→ **Work to be completed**
Start at the first line of the listing below. Write out each line exactly, stopping after the one that contains "Given: Click the file".
:: Available data ::
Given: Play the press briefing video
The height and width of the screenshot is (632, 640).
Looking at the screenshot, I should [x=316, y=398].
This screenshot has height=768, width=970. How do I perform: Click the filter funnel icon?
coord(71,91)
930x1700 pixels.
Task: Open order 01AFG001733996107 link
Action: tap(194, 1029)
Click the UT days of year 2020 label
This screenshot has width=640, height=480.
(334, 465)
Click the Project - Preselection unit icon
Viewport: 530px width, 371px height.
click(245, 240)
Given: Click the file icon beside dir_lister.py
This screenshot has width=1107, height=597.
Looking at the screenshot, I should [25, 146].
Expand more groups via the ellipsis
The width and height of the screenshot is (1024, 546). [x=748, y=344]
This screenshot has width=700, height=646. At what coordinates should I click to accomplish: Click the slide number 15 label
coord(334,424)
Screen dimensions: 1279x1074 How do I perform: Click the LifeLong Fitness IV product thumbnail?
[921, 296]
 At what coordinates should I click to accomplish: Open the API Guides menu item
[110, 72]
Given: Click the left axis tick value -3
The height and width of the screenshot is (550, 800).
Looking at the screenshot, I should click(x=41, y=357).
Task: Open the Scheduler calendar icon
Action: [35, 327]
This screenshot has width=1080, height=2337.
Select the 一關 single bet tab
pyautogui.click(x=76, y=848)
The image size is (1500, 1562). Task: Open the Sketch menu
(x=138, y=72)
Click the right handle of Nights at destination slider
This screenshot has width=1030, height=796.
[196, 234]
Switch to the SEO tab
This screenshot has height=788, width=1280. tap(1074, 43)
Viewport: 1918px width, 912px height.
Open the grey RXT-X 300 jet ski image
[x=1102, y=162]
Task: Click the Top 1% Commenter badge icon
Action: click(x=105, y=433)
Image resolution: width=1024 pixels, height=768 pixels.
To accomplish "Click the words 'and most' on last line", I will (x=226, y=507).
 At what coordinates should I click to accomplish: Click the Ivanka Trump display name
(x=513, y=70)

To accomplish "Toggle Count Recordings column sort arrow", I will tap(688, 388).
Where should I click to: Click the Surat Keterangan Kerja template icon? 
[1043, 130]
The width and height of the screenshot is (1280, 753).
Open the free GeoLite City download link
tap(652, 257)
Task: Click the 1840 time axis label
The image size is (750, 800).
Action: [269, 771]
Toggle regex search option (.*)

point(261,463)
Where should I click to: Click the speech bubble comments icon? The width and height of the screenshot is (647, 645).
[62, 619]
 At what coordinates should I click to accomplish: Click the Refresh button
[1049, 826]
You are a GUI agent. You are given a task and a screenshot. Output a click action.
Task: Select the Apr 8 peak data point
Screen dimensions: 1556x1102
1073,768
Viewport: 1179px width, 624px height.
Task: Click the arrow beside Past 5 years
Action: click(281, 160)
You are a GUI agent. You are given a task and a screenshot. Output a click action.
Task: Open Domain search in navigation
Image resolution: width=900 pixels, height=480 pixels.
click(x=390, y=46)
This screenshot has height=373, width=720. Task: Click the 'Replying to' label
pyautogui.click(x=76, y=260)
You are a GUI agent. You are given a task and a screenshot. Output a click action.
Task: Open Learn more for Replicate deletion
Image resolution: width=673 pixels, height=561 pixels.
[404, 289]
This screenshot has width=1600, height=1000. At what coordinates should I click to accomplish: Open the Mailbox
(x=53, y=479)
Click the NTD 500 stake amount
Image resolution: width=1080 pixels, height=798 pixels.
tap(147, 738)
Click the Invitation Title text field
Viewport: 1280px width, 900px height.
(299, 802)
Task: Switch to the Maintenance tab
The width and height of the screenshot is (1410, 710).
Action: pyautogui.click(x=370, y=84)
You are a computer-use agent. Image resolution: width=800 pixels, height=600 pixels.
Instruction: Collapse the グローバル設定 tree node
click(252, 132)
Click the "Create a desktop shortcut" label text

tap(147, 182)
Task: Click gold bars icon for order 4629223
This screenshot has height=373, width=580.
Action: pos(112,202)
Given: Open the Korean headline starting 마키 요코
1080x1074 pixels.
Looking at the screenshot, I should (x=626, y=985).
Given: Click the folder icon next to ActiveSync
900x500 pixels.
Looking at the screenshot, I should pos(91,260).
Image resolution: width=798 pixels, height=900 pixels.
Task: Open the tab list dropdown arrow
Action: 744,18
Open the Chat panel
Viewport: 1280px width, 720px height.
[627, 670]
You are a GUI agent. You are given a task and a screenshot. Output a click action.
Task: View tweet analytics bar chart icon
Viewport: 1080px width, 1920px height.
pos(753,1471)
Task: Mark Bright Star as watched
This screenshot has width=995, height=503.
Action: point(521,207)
:::
→ **Task solution**
Given: Play the press briefing video
The height and width of the screenshot is (632, 640).
Looking at the screenshot, I should [x=316, y=398].
This screenshot has height=768, width=970. How do I perform: Click the filter funnel icon?
coord(71,91)
930x1700 pixels.
Task: Open order 01AFG001733996107 link
Action: tap(194, 1029)
Click the UT days of year 2020 label
This screenshot has width=640, height=480.
(334, 465)
Click the Project - Preselection unit icon
Viewport: 530px width, 371px height.
click(245, 240)
Given: Click the file icon beside dir_lister.py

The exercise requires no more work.